Leis transmitía, para quienes- en una juventud como la mía, algo hippie, algo new age en la que muchas de esas lecturas no fueron más que datos filosóficos- una acción del espíritu. Lo digo con total convicción, con la certeza de haber sido testigo de esto. Todos sabemos que un día moriremos, aunque mientras exista la condición saludable nos haga olvidar de esa circunstancia del todo incómoda. Leis sabía de su muerte en todo momento, de la finitud inminente que a fuerza de rutina intentaba extender un poco, pero que era imparable y que podía durar unos pocos meses o unos pocos años de progresivo deterioro. Y desde esa conciencia no dejaba de ejercer un humor exquisito, de sonreír con una sonrisa especialmente luminosa, incluso de hacer referencia a la muerte con ternura.
Además de todo lo que con sensata lucidez dijo sobre los cruentos años setenta, que ya es ejemplar para la media temerosa y pacata de las voces argentinas no dejó de ser, para mí, conmovedora su relación con semejante adversidad. Leis había aprendido algo que la mayoría de nosotros desconoce, e intenta seguir desconociendo. Leis era un Maestro. Leis nos recuerda, a quienes lo conocimos, que podemos ser estúpidamente miserables, casi triviales seguidores de nuestros más pequeños y mezquinos deseos aunque eso quizá sólo nos haga más desdichados. Como nos hará una sociedad más desdichada no ejercer la sensatez en el conocimiento de la verdad sobre las razones profundas que impulsaron la lucha armada y su represión, al elegir avanzar sin repensarnos.

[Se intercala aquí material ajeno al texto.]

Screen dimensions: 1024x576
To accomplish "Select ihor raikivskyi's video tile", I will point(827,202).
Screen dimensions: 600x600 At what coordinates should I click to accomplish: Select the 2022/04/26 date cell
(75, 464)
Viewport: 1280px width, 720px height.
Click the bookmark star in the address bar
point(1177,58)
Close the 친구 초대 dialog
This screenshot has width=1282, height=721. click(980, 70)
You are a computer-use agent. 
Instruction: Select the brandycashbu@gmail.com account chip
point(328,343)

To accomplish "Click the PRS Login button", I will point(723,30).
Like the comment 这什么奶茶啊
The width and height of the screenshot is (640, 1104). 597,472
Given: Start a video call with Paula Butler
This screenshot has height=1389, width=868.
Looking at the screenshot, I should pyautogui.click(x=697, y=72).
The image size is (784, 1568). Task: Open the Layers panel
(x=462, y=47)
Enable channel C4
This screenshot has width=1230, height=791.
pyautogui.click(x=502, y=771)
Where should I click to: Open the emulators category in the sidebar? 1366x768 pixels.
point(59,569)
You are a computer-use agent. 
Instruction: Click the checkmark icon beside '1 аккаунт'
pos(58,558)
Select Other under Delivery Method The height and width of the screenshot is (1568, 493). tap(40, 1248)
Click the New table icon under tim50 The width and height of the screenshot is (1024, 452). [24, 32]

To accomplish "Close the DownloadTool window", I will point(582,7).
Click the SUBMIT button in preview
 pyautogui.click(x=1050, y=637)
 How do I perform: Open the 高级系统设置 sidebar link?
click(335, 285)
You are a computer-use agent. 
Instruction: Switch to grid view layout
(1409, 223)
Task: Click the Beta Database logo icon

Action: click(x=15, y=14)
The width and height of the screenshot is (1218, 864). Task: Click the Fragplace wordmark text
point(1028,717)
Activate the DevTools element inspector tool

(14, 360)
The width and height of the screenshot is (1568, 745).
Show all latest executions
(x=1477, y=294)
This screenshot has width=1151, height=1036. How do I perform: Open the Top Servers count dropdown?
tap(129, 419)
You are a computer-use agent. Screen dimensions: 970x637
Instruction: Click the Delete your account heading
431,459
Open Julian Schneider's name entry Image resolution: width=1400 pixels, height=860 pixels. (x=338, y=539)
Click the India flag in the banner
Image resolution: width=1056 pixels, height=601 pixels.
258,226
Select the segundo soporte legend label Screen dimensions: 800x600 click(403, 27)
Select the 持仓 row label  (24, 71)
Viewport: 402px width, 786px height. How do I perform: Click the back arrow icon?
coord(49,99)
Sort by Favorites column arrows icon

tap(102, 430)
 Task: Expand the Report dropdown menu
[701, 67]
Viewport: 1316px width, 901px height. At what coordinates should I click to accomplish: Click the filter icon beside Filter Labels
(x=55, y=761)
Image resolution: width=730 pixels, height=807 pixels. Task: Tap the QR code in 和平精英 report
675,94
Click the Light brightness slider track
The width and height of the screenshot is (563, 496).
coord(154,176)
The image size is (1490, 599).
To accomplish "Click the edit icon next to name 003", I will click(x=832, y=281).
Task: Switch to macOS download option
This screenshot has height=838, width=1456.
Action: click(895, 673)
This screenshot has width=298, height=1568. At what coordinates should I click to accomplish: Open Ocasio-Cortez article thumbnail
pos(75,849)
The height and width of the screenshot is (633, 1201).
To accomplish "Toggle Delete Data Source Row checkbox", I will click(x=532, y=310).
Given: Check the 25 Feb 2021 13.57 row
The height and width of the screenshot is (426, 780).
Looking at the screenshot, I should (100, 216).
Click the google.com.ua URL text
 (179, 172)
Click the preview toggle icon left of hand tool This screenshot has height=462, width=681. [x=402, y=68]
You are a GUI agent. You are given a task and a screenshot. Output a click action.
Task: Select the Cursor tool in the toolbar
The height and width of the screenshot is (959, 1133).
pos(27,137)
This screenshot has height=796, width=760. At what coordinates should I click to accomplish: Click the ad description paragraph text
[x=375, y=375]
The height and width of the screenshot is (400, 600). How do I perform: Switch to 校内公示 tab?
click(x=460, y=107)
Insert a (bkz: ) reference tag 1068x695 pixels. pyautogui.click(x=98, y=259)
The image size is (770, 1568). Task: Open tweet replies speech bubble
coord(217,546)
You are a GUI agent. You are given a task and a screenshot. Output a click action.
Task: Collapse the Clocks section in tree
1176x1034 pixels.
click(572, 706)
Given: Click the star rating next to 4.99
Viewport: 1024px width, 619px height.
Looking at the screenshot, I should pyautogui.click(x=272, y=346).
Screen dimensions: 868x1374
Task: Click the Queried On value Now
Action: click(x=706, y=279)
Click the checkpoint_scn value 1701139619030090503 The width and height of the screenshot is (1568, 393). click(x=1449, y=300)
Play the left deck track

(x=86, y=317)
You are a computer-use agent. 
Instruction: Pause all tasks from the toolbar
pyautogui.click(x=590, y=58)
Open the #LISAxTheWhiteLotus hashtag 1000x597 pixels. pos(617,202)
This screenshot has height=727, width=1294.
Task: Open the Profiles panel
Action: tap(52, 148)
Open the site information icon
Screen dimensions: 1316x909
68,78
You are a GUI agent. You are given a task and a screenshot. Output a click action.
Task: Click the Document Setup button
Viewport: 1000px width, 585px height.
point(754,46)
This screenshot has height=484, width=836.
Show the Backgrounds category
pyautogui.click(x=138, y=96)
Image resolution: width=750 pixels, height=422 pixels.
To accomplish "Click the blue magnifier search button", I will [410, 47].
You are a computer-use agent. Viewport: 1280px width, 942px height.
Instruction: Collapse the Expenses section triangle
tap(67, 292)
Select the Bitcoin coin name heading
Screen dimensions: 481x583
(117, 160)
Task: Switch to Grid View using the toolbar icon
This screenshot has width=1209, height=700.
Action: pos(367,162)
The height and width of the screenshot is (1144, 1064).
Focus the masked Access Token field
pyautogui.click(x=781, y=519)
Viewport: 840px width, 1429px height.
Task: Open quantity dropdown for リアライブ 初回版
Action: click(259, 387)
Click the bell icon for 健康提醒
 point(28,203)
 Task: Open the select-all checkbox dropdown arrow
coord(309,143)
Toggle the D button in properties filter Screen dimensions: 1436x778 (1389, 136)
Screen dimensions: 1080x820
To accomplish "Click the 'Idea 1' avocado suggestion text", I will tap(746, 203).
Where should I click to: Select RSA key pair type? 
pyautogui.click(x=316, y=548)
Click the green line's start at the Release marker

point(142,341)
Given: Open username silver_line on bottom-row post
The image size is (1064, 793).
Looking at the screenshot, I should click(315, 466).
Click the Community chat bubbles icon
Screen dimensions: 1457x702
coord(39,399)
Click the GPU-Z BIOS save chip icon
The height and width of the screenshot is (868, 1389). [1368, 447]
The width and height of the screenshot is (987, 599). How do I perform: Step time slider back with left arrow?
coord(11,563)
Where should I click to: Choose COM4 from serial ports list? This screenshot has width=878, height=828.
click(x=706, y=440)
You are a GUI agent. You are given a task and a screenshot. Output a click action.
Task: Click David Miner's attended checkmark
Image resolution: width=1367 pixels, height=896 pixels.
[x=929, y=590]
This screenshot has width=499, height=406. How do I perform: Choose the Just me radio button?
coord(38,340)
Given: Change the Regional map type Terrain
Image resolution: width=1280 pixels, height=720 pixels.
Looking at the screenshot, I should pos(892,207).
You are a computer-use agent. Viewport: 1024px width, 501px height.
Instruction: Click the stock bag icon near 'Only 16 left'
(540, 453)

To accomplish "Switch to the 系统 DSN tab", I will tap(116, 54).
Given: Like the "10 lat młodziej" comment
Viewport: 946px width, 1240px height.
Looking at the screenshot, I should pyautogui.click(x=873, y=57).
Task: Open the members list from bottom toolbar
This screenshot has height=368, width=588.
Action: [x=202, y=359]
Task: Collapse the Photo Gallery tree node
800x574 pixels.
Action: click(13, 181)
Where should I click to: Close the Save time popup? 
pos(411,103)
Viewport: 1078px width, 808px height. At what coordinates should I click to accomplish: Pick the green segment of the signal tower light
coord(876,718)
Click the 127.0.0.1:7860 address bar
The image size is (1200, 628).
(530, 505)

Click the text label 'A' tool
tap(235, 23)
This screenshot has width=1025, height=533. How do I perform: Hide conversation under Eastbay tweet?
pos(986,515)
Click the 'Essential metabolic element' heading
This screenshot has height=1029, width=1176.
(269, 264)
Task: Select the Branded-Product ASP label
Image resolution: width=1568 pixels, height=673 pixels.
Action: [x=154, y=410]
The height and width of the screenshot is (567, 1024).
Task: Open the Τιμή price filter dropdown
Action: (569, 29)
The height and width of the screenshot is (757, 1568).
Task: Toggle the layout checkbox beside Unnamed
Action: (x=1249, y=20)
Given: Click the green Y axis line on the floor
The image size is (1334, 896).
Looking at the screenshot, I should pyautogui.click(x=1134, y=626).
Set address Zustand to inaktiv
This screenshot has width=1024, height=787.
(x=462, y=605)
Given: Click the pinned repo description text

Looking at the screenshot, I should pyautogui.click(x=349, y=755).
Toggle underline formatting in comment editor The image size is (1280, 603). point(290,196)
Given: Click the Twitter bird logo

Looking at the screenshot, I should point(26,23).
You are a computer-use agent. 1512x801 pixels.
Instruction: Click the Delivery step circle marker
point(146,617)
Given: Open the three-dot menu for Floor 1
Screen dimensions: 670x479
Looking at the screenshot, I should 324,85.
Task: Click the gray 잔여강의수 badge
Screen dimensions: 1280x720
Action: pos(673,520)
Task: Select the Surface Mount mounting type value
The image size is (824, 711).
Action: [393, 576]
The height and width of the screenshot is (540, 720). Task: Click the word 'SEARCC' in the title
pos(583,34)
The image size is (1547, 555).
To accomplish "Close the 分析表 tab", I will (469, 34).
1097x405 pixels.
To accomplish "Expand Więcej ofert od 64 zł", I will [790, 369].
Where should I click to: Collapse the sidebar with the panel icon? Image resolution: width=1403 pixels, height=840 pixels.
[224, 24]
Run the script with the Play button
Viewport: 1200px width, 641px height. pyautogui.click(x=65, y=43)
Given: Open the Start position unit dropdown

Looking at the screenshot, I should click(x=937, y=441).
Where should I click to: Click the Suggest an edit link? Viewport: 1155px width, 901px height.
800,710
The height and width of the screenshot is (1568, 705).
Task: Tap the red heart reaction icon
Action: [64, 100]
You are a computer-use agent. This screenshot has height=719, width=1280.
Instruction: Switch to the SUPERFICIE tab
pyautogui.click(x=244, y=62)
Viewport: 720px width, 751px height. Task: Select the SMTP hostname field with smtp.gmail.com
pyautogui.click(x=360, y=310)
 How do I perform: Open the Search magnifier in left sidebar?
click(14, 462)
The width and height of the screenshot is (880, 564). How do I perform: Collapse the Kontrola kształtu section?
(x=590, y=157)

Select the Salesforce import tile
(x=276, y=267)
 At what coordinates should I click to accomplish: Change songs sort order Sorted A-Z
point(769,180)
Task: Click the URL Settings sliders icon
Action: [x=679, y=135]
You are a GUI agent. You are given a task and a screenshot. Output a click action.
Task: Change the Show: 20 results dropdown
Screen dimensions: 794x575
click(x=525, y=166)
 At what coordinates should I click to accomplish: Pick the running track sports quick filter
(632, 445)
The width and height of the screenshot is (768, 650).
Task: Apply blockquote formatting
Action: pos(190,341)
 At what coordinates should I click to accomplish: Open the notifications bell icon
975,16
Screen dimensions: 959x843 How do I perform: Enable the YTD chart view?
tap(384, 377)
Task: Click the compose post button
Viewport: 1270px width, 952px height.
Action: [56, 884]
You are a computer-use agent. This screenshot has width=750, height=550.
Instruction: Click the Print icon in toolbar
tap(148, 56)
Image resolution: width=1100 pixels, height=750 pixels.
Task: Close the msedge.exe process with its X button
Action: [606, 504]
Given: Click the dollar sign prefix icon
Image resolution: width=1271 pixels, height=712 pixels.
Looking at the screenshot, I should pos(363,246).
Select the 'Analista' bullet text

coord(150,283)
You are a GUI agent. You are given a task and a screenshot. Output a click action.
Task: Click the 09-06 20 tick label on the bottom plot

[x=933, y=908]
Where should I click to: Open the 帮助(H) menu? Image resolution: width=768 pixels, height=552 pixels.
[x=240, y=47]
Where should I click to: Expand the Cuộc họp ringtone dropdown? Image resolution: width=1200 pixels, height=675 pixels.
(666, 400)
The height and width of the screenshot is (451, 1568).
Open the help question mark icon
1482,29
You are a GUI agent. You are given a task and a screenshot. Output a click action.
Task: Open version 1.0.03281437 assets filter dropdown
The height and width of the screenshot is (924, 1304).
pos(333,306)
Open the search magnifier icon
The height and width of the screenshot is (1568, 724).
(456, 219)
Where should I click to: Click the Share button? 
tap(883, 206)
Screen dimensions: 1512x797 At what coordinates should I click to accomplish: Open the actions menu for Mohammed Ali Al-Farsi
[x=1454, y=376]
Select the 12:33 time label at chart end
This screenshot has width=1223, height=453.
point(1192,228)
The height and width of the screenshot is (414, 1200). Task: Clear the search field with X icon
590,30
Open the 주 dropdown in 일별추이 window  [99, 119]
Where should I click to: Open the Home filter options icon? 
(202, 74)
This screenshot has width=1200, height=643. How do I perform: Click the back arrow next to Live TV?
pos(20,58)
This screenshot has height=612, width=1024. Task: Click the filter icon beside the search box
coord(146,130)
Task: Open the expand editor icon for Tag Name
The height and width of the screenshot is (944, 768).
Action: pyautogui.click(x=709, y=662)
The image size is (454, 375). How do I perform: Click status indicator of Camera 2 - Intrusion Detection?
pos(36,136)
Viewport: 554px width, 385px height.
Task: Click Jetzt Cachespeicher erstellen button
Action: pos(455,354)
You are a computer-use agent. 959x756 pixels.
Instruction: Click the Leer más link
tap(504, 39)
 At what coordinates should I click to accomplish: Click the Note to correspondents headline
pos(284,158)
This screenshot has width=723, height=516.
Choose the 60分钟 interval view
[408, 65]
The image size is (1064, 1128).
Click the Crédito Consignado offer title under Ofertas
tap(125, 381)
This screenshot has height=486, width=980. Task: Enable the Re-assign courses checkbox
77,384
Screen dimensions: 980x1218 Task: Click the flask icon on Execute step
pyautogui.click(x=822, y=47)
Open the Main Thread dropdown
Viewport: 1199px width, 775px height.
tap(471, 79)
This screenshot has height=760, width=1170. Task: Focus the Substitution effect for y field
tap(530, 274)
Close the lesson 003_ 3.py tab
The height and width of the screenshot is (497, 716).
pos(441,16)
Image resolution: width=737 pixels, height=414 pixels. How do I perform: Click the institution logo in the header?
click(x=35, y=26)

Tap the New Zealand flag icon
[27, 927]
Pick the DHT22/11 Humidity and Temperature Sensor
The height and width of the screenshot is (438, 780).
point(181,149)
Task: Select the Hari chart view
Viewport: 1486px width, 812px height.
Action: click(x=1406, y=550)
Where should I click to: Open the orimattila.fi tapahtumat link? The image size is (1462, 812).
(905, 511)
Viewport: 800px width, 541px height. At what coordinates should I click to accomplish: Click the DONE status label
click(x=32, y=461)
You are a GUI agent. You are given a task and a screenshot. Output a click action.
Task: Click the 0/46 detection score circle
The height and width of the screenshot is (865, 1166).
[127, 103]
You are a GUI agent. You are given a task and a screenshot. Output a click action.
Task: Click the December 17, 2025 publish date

La semana pasada me despedí de él por mail y lloré solo frente a la computadora. Hoy siento haber conocido a alguien que se trascendió a sí mismo, que intentó reparar las consecuencias de sus acciones, que aprendió a pedir perdón a tiempo y que antes de entrar en coma decidió despedirse de quienes lo conocieron y seguirán vivos algunos años más. Ante ese abismo que no nos será ajeno a ninguno, sólo queda el camino de la duda o el camino de la fe. Yo todavía no puedo discernir bien por cuál elegir. Pero una íntima intuición me indica que de algún modo, hoy incomprensible, nos volveremos a ver y que haberlo conocido es una de las grandes lecciones que en esta vida me han tocado.